Un constat que partage Fabienne Van Dooren : “Les sanctions annoncées par notre cher ministre Vandenbroucke sont extrêmes. Est-ce pour faire bouger les gens ? Peut-être“, s’interroge-t-elle. Et puis, si elle est également pour la vaccination et trouve “normal qu’un membre du personnel de soins de santé soit vacciné“, elle se demande aussi pourquoi il n’y a pas un élargissement à toute la population.
L’annonce a-t-elle incité le personnel soignant à se faire vacciner ?

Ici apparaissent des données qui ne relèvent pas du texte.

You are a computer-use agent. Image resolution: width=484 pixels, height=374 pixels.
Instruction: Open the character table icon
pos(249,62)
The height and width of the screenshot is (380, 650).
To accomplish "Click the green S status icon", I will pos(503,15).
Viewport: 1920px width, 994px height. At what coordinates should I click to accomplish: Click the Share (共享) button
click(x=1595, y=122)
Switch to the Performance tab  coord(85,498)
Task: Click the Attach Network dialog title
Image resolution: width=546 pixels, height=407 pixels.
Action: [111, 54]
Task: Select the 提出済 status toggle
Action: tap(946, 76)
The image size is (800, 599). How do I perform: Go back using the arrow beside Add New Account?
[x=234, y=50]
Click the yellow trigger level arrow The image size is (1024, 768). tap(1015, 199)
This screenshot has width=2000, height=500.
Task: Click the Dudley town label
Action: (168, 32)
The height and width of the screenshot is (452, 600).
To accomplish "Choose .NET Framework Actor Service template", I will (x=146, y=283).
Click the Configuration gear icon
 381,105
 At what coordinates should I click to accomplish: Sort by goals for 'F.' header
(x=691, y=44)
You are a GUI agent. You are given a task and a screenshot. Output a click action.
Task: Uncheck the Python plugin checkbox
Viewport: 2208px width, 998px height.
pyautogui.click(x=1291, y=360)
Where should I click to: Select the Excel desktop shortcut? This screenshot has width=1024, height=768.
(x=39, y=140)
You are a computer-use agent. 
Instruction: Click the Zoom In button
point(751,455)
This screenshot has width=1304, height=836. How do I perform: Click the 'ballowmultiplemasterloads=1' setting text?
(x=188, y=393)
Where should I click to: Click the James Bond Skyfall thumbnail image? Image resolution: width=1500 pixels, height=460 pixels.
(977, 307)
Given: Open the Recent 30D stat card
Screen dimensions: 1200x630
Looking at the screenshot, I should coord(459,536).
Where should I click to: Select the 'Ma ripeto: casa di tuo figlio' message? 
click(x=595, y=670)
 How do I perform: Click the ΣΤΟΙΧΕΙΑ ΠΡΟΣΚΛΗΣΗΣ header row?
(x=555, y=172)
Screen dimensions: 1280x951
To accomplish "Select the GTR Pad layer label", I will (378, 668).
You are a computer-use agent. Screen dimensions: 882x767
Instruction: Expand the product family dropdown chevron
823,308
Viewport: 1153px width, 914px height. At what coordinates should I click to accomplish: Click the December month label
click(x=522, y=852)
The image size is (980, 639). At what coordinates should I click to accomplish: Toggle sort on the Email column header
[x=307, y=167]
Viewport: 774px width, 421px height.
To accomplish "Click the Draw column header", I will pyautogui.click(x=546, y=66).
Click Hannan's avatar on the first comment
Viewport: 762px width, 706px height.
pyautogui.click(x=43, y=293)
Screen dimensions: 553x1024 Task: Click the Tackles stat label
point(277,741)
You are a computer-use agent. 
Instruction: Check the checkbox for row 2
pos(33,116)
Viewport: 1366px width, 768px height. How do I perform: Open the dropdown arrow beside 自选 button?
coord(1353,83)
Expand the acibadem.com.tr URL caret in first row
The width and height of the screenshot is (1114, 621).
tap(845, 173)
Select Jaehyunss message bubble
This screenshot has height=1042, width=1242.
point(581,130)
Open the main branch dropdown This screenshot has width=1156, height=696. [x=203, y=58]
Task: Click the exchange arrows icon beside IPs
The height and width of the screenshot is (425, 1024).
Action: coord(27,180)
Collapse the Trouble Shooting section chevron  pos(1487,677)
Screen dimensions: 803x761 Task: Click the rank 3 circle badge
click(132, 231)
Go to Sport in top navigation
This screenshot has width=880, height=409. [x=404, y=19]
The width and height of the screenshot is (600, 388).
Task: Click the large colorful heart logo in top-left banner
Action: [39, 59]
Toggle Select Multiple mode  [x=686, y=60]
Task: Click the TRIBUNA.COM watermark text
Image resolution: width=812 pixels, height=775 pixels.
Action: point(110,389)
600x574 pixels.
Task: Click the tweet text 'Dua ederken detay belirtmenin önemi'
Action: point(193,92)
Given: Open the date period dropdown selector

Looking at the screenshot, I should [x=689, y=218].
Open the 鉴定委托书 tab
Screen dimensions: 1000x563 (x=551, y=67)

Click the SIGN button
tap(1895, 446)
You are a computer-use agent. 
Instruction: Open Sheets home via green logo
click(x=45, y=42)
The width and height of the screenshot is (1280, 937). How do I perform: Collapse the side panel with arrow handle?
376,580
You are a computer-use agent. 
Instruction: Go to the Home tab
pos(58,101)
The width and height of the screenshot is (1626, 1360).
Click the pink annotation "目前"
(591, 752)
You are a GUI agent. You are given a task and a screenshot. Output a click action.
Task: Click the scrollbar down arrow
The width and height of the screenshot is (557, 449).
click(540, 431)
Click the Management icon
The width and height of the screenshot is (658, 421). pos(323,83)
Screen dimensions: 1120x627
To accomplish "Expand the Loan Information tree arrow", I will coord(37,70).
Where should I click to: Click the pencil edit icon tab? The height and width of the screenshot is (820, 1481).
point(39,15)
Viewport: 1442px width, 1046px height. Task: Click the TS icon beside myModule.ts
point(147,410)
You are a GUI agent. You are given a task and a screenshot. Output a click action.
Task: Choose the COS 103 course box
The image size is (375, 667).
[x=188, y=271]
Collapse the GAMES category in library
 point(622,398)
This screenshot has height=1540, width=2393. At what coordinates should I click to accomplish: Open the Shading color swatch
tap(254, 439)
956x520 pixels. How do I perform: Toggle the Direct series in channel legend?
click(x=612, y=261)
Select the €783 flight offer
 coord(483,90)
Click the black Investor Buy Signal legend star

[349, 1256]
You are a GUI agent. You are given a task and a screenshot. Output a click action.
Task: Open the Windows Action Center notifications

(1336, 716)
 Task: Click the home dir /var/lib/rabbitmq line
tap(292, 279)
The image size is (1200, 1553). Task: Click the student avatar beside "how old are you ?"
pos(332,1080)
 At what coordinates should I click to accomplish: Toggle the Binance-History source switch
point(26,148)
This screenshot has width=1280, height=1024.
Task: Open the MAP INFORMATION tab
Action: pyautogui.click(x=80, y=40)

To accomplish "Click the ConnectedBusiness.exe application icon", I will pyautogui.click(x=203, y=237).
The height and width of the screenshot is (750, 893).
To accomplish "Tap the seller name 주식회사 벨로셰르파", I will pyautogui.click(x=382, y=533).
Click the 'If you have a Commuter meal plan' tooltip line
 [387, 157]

S’il n’a pas d’indication concrète pour répondre à cette question, Gert Van Hees pense, comme Gaëtan Mestag, que cet avant-projet de loi ne va pas aider à augmenter le taux de vaccination du personnel soignant. “Je suppose que certains vont réfléchir à tout ça, mais d’autres en auront assez et vont quitter leur boulot“. Alors que Fabienne Van Dooren pense que les kinésithérapeutes réfractaires à la vaccination attendront le dernier moment pour se faire vacciner.
Quel contrôle ?
Du côté des kinésithérapeutes, on se demande comment les contrôles auront lieu. Selon la directrice générale d’Axxon, “savoir qui a été vacciné ou non sera plus difficile. Dans les milieux institutionnels ou hospitaliers ça irait, mais dans le libéral, ça risque d’être difficile de contrôler“.
À l’heure actuelle, aucune action n’est programmée de la part des deux syndicats. Mais ils l’annoncent déjà, si le Conseil d’État est favorable à l’avant-projet de loi sur l’obligation vaccinale du personnel soignant, ils réagiront. Quant à Axxon, peu importe la décision du Conseil d’État, rien n’est prévu.
Rappel des sanctions
L’avant-projet de loi prévoit que le personnel soignant a jusqu’au 31 mars pour se faire vacciner. À partir du 1er avril 2022, la personne qui n’est pas vaccinée verra soit son contrat prendre fin et aura droit au chômage corona, soit suspendra son contrat et dans ce cas-ci, il n’y a pas de revenu ni d’allocation.